Я провел с братом еще несколько часов, гуляя по узким проходам хевронского рынка, затем под древними оливами между могил хевронских евреев-мучеников и далее — по местам захоронения патриархов, и всю дорогу Генри углублялся в подробности своей карикатурной жизни, которую он оставил позади. Мы перекусили на открытой террасе маленького ресторанчика на главной улице Хеврона. Арабская семья, хозяева этого заведения, была необыкновенно приветлива и радушна; владелец ресторанчика принял у нас заказ, обращаясь к нам по-английски и с почтением называя Генри доктором. Час стоял поздний, и ресторан почти опустел, если не считать молодой пары с маленьким ребенком, что примостились за столиком в углу.
Генри, чтобы было удобнее сидеть, повесил свою полевую куртку на спинку стула, не вынимая пистолет из кармана.
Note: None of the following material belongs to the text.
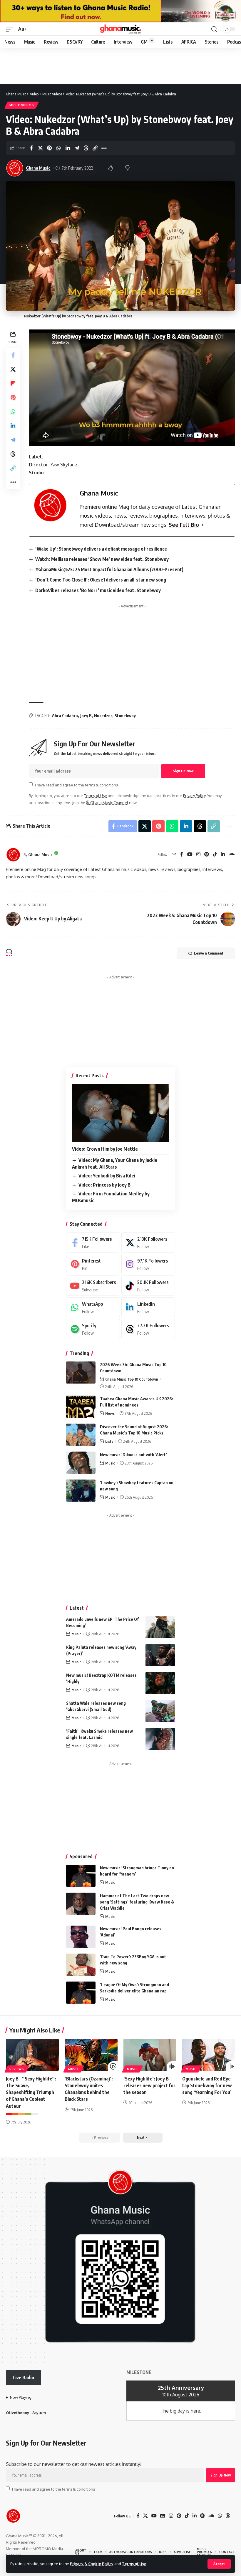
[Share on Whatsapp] (58, 148)
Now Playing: (21, 2397)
Там он и оставался, пока мы с Генри совершали тур по Хеврону. Таская меня за собой по людному рынку, он показывал мне горы фруктов, овощей, кур, сластей, в то время как у меня в голове вертелась одна-единственная мысль о пистолете. Я вспоминал знаменитый афоризм Чехова о том, что ружье, висящее на стене в первом акте, обязательно должно выстрелить в третьем. Я непрестанно думал о том, какой акт мы сейчас разыгрываем, не говоря уж о самой пьесе: семейная ли это драма, или историческая трагедия, или откровенный фарс? Я не был уверен в необходимости пистолета для нашего путешествия; возможно, брат хотел применить его как сильнодействующее средство и наглядно продемонстрировать мне, что проделал огромный путь от беспомощного, но милого еврея, каким он был в Америке, до того, каким стал ныне, и этот пистолет стал для него всеобъемлющим символом всего комплекса перемен, благодаря которым он избавлялся от стыда.
— Перед тобой арабы, — сказал он мне на рынке. — А где у них ярмо на шее? Ты видишь хоть одно ярмо? Ты видишь хоть одного солдата, угрожающего им? Здесь нет ни одного солдата, поэтому ты и не увидишь их здесь. А что ты видишь? Обыкновенный, гудящий как улей восточный базар. А почему это так? Ну конечно же, из-за жестокой военной оккупации!
Единственный знак военного присутствия я заметил в сотне метров от рынка, это был небольшой контрольно-пропускной пункт, рядом с которым Генри оставил машину. За воротами израильские солдаты гоняли мяч на открытой площадке, где стояли военные грузовики, хотя, по утверждению Генри, на рынке не было израильского военного присутствия — только арабы-лавочники, арабы-покупатели, десятки арабских ребятишек, несколько малоприятных арабов-подростков, глядевших исподлобья, груды мусора и пыли, несколько мулов, горстка нищих и двое сыновей доктора Виктора Цукермана — Натан и Ханок, причем у второго из них в кармане был пистолет, чей образ навязчиво занимал мысли первого. А что, если он выстрелит в меня? Что, если это будет полной неожиданностью в третьем акте, и расхождения во взглядах между братьями обернутся кровавой трагедией в духе семейства Агамемнона?[60]